• [Source information]:
○ ○ ○ ○ ○

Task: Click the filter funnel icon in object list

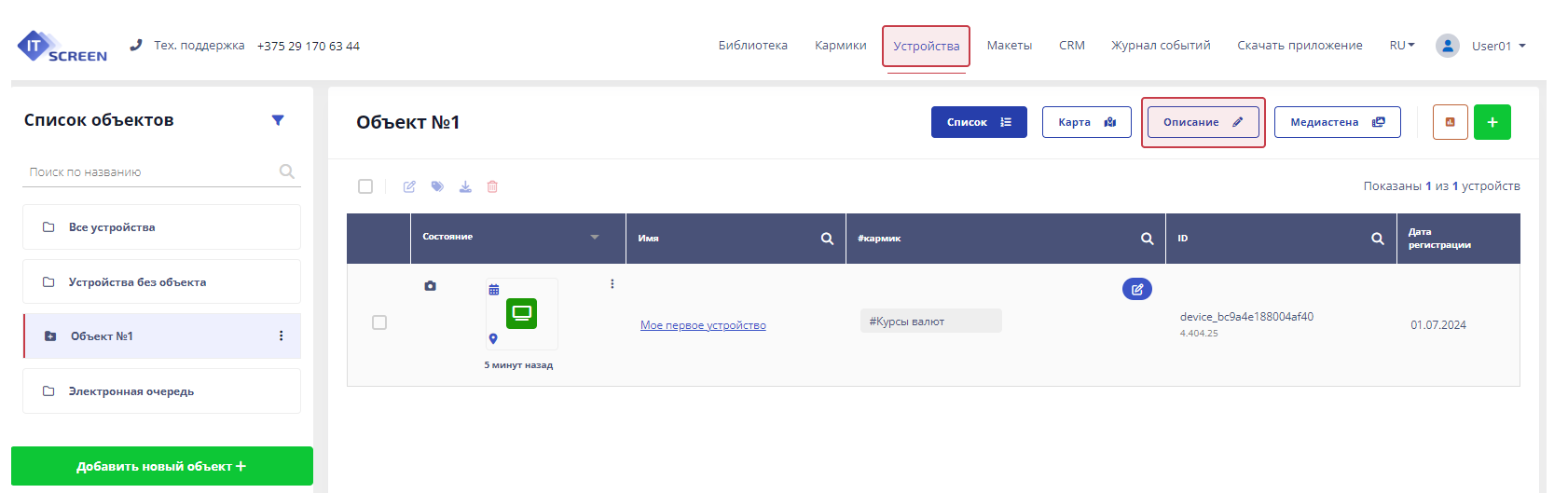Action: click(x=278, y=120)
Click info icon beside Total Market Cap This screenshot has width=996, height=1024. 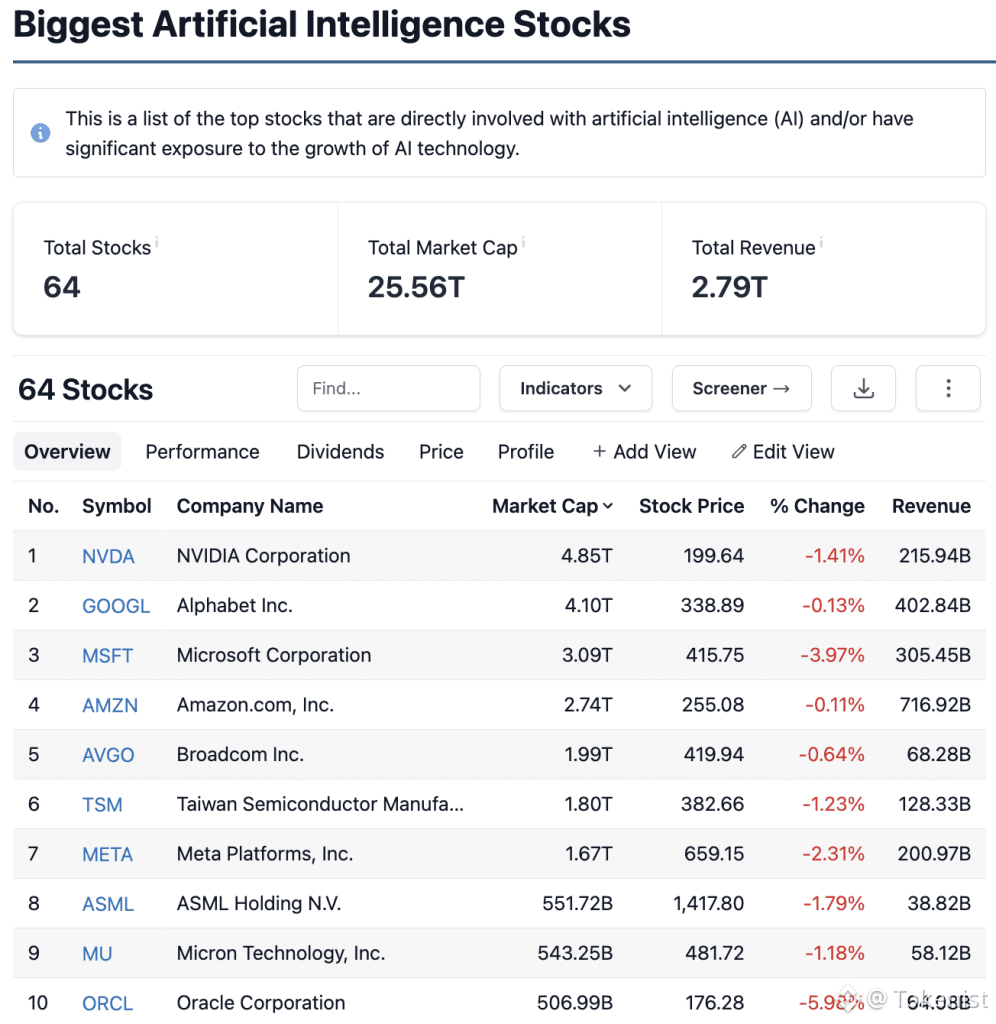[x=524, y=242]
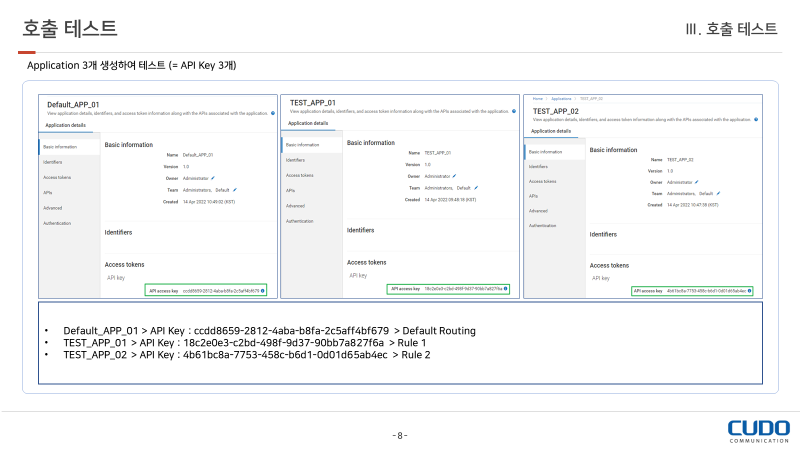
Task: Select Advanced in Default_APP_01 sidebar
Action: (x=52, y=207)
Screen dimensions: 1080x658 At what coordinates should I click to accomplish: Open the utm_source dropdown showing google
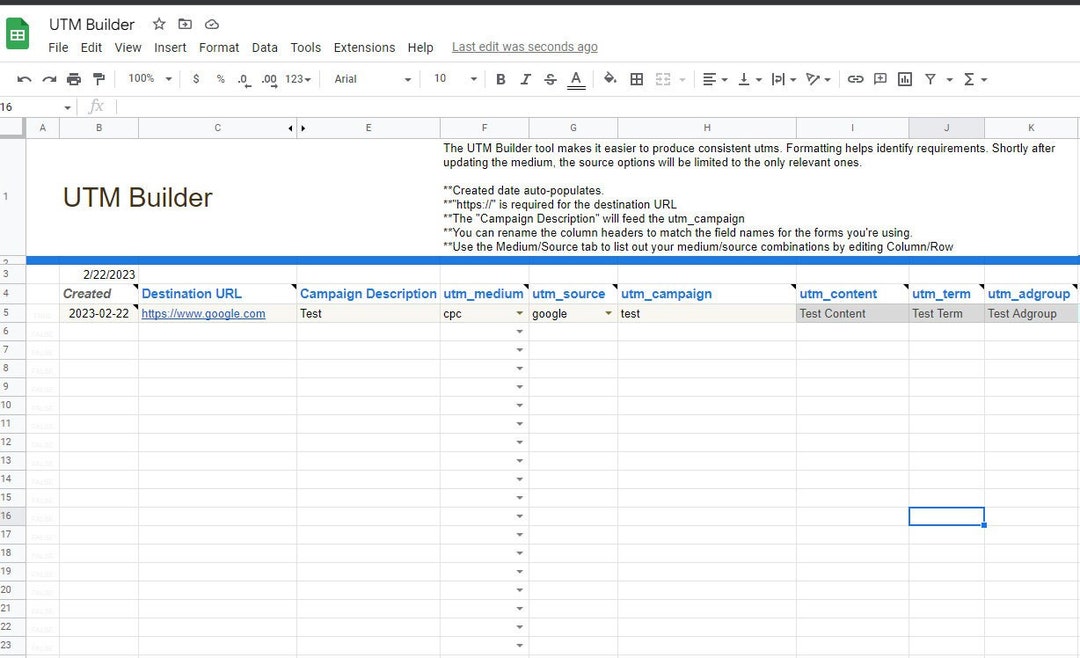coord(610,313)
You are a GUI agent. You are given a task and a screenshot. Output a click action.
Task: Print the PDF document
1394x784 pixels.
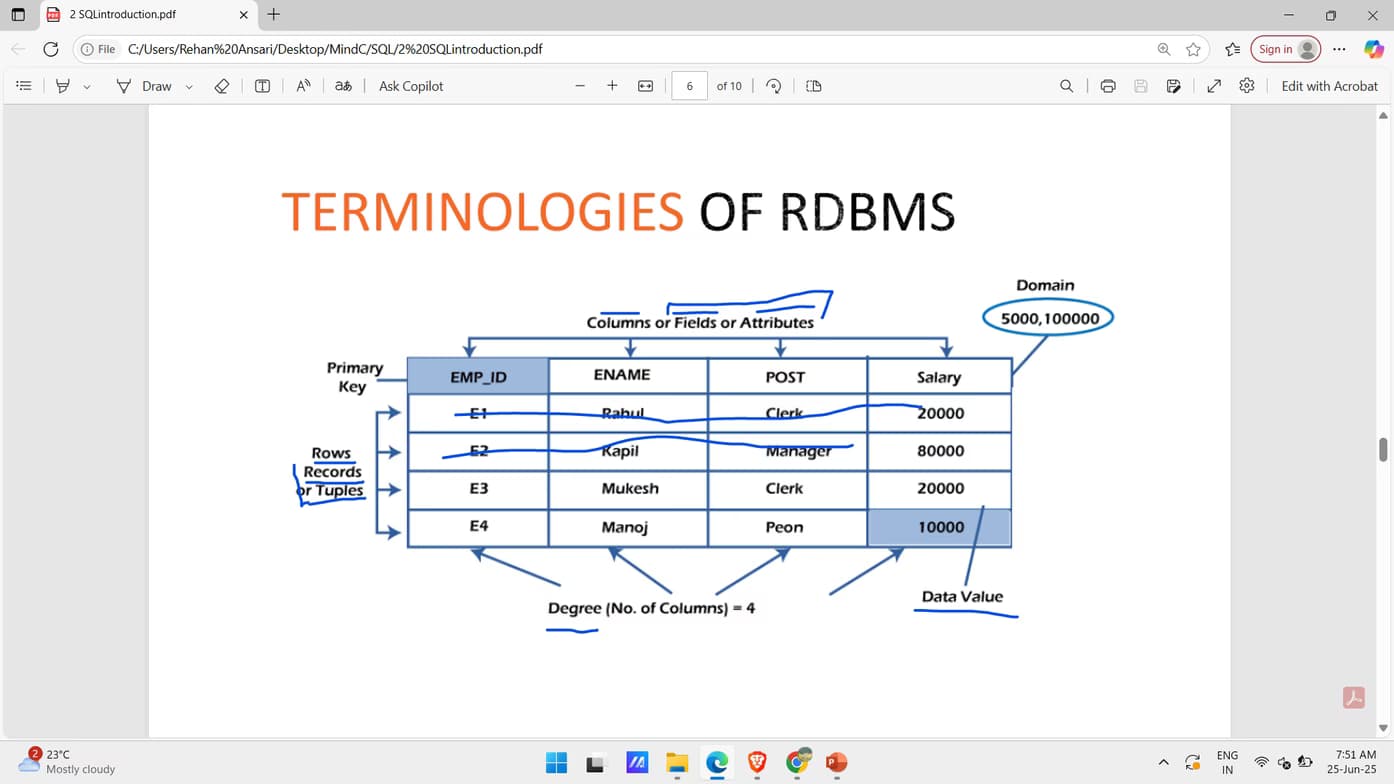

○ ○ ○ ○ ○

• [Work required]: Give the lines from the one containing "Screen dimensions: 1080x658" through the last line of the material again, exactly and with no pictures, both ends included.

• [Expected answer]:
Screen dimensions: 1080x658 At what coordinates should I click to accomplish: Open the utm_source dropdown showing google
coord(610,313)
You are a GUI agent. You are given a task and a screenshot. Output a click action.
Task: Print the PDF document
1394x784 pixels.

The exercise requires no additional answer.